Effects on Estimated Family Contribution
When a student or parent receives a cash inheritance, it must be reported on the Free Application for Federal Student Aid as assets. The formula that calculates the estimated family contribution assumes that a portion of the assets will go toward college costs each year. The amount varies, but it is much higher for student assets than parent assets. Therefore, the inheritance will have a larger effect on the estimated family contribution if it is given to the student than if it is given to the parents.
Effects on Pell Grant
A student's Pell Grant eligibility is based on the difference between the estimated family contribution and the cost of attending the college. This is called the student's financial need, and greater need leads to more financial aid. A student with significant financial need is likely to receive a Pell Grant to meet part of that need. However, if the inheritance increased the estimated family contribution so it is close to the cost of attendance, the student will not qualify for much aid and might get only student loans rather than a Pell Grant.
One-Time vs. Ongoing
An inheritance will have a smaller effect if it is a trust fund or other type of inheritance with income spread out over time than a lump-sum amount given during one tax year. This is because inheritance is counted as an asset, so getting just a little bit each year that you can spend on college affect your total assets less than getting a lump sum. A very large lump sum might disqualify you from a Pell Grant in all subsequent years because it increases your assets so much, whereas smaller amounts might only lower your Pell Grant amount.

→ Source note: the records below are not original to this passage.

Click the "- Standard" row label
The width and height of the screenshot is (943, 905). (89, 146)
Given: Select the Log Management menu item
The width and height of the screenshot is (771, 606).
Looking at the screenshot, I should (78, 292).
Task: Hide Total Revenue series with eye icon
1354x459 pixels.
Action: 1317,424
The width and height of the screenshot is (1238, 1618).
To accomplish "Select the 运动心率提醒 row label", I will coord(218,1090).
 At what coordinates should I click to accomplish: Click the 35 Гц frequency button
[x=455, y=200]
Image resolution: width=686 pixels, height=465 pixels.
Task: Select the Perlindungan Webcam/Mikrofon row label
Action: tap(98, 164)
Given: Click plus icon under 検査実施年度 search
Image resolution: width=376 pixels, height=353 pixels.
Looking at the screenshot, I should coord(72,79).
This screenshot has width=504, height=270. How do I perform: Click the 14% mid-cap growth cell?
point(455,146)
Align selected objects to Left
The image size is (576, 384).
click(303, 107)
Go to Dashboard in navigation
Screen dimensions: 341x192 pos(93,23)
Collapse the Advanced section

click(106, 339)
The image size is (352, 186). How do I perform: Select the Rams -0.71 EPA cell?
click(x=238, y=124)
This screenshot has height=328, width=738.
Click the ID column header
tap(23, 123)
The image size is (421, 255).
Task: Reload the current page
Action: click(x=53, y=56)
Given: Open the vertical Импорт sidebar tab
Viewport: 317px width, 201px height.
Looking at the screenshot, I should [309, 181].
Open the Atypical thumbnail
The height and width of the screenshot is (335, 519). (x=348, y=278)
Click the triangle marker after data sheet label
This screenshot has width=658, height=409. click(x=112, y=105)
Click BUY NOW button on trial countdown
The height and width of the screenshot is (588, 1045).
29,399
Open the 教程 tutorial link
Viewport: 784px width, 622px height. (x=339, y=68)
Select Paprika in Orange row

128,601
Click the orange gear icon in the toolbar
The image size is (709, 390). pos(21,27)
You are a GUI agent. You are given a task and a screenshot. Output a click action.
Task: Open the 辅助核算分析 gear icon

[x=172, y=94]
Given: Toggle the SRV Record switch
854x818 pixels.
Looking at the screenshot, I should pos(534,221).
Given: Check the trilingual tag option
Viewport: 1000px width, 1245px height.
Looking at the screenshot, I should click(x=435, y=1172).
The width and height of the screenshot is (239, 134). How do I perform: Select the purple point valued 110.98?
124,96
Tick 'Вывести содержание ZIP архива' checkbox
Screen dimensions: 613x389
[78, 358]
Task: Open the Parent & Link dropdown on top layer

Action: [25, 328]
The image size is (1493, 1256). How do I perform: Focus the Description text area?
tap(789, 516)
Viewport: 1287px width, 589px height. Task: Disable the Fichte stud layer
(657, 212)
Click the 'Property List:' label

When you get an inheritance, it will have less of an effect if you convert it from cash into an asset that the FAFSA does not consider. For example, the FAFSA formula does not look at the money in a parent's retirement account when determining the estimated family contribution. Other options include using it to pay off consumer debt or putting it toward a house payment to build equity in the house, which also does not affect FAFSA results. If the student receives the inheritance, he should use this money for the full family estimated family contribution to reduce the amount of the asset for the next year. He could also make a student loan payment on a previous year's loan to increase future aid eligibility.